Sometimes, during these massages, of their genitalia, breasts, or even torsos, women would laugh or scream- other times, they would sob (34).
Freudian Era
As discussed in the first section of her book, Freud's understanding of these treatments as sexual largely put an end to them. While initially a believer in hydrotherapy (for which women paid unbelievable amounts of money for each year) and even electrotherapy for "hysterics",  of course, eventually Freud came to believe that "hysteria" was the result not of sex deprivation, but due to "imagined" childhood trauma (44).  He believed that "hysterics", like his other patients, could be cured through talking with him about it (the "talking cure"), which is, of course, more or less what standard therapy is today (44).

A critique I have of this section, is that Maines' seems to be taking it for granted that these women were sexually deprived (and that this deprivation was the cause of their symptoms), and that these attempts at curing them were helpful, wanted, and non-traumatic, and I don't see any evidence for this.
I think, most likely, given that we've learned that half of less women experience orgasm through the kind of sex Maines calls 'androcentric" (penetration solely), and little was known about women's sexuality and few believed she had a right to it in Christian society, few women were sexually satisfied in this period. But I don't know that it follows that the sexual deprivation would cause things like "causing trouble for others", or losing your appetite, or being anxious, or not sleeping. To me, it seems like what is happening here, is that women who exhibited inappropriate sexual behavior, or really, an inappropriate behavior, were being pathologized and told that their vaginas were making them sick- and they could only be cured through marriage, which is, conveniently, what society and their parents wanted for them also.

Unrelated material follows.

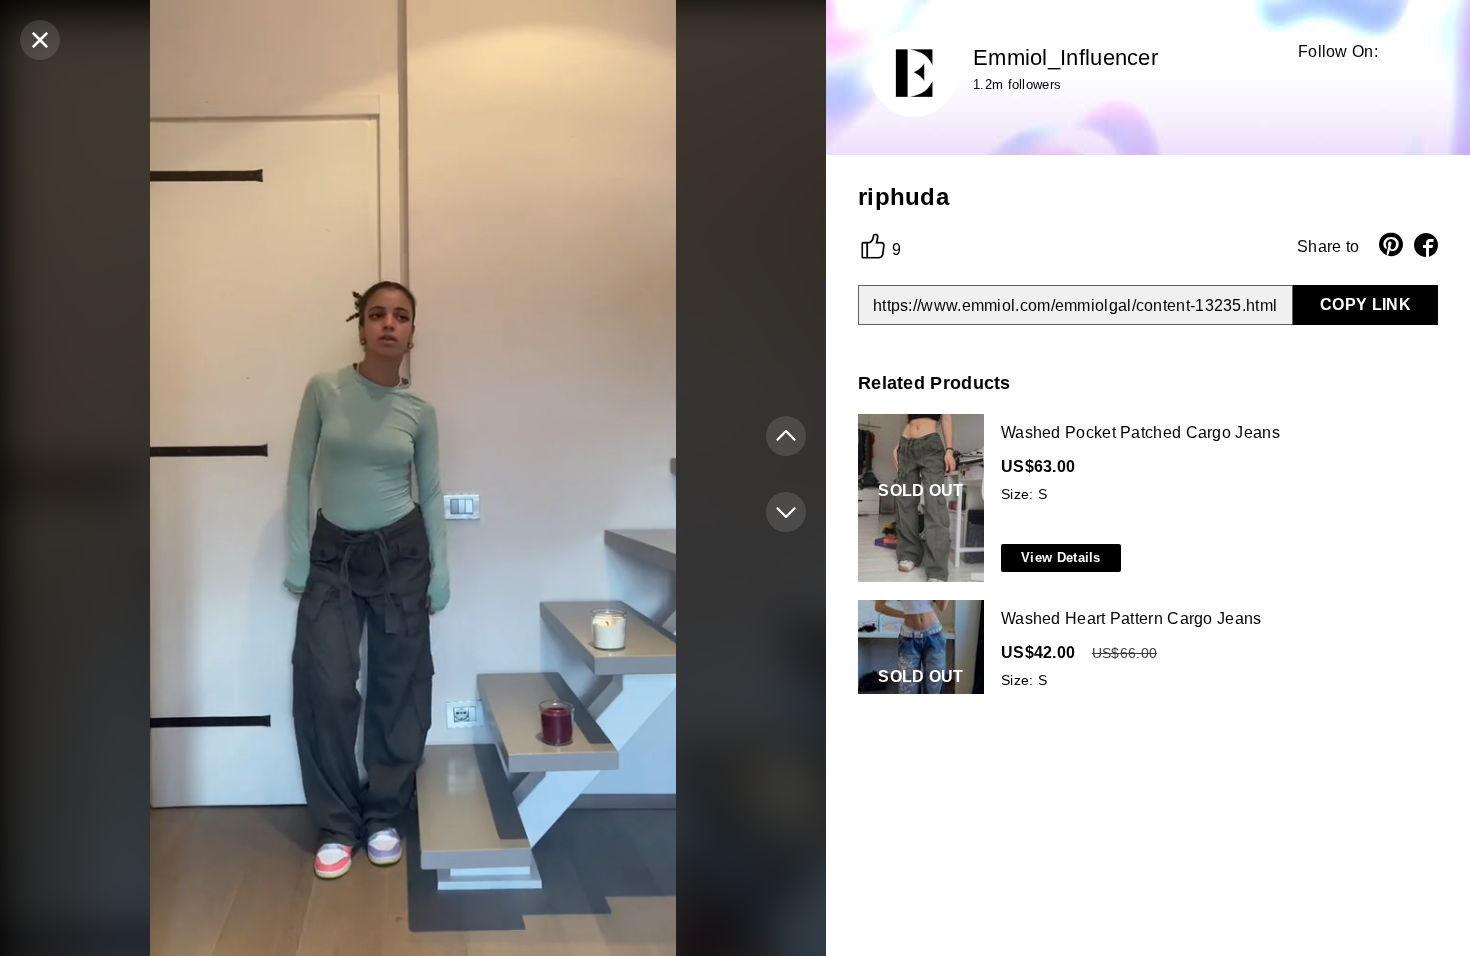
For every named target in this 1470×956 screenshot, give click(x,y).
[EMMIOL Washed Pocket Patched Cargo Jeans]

Anna O./Bertha Pappenheim, 
What I also think is happening (or, know is happening from other sources) is that women who were suffering from depression were not taken seriously, and instead were  diagnosed as "hysterics"- there are many cases, such as the more famous "Anna O" and "Dora" cases, in which women who would now see as depressed, or even survivors of sexual assault, were dismissed by Freud and his colleagues as deceptive "hysterics", and denied proper treatment based on that diagnosis.
(Darcy Buerkle discusses these cases, and the general lack of seriousness afforded to women's despair in the "Freudian age" in her book, Nothing Happened: Charlotte Salomon and an Archive of Suicide)
I also don't think it should be ignored that for many girls and women, who were likely pressured into these treatments, or outright forced by parents or others, some of these very early, physically intimate treatments, while they might have resulted in orgasm, were likely also  traumatic.